As I get “on up in years” as some say it is interesting how looking back at certain events through the spectrum of time differ so much with respect to perspective. In other words, certain things 30 years ago sometimes seem like they weren’t all that long ago while something that happened 10 years ago feels as though it took place way, way back. It is such an odd sensation.

This thought came to me this morning as I got a Christmas card from my friend Elva in Australia. It will be 30 years on Christmas Day that I had the honor of sharing a holiday dinner with Elva, her son Mark and her mother. I was 22 years old then and, while it was not the first Christmas I had spent away from home after three years in the Navy, it was the first Christmas dinner I ever had with those who were not family members.

Inviting a total stranger, especially one from a foreign land, to Christmas dinner may itself seem foreign to most people. I think it would have been even more bizarre to have a total stranger in the U.S. invite me to a holiday dinner during those times because that was during the immediate post-Vietnam days when folks didn’t share the appreciation for their military personnel that they seem to do these days. But it was much different in Australia, at least back then.

While our ship visited Australia the locals would call a special “Dial-a-Sailor” line that was published in the newspapers and invite the American sailors to various types of outings. I ended up at the Tinson’s home on Christmas after meeting Mark at a party the night before.
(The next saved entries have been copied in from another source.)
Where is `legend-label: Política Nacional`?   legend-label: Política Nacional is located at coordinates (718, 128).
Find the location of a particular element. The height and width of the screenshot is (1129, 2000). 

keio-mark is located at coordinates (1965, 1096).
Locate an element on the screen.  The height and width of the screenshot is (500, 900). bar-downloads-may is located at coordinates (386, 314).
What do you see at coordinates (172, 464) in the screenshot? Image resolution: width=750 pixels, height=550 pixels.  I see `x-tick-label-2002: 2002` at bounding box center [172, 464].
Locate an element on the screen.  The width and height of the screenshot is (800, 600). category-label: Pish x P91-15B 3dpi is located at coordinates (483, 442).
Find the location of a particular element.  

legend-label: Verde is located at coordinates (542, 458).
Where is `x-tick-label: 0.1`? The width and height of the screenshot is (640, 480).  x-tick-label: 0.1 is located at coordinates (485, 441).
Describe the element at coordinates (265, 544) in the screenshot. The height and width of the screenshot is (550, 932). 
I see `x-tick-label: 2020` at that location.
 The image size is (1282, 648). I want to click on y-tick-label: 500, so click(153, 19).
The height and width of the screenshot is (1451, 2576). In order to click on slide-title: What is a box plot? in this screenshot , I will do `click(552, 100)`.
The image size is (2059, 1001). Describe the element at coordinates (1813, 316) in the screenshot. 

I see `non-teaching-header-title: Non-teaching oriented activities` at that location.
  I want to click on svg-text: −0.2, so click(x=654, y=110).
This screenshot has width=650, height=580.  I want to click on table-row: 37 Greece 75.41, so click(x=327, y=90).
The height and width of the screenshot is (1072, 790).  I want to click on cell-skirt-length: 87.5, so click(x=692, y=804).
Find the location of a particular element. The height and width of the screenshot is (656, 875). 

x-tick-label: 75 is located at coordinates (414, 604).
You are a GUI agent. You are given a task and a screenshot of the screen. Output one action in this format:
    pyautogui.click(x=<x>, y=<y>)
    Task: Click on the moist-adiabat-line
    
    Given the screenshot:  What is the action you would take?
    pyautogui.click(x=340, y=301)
He was a nice young lad who had just graduated from high school and he told me his mom had thought about having a sailor over for dinner so he asked if I would like to come over the next day for Christmas lunch. I agreed, he asked his mother and since that time I have exchanged Christmas greetings on and off with Elva over the many years.
Just how hospitable this Australian mother was took place after lunch. Mark and I talked about going down to the beach to hunt for Sheilas (girls). Because of the laws there, Mark had graduated from high school but was not old enough to drive a car. So Elva let me drive their Australian Ford station wagon. It was the first time that I had driven a car with steering on the right-hand side so it was kind of different but it was a great gesture nonetheless. It would have been one of those magical Christmas Days had Mark and I scored some ladies. But the memory was great enough as it was.

It was a simpler time back then in Australia even though the country was as modern in every respect than the U.S. Crime wasn’t a worry at all then and the Australian government even encouraged us to hitchhike. I unfortunately don’t know what the country is like today with the exception of what I have read and reports from a few people who have spent time there in recent years. That whole experience now feels like it was only yesterday even though the socio-historical aspects of that time in Australia seemed as if I was living an entirely different decade than the 1970s. It was kind of like how I imagined the 1950s although I imagine those were some meaner times in the U.S. back then.

It was a long time ago now. But it doesn’t feel like it. It felt then as if we had somehow been living in different times. But we weren’t. It’s odd but it makes for a great memory.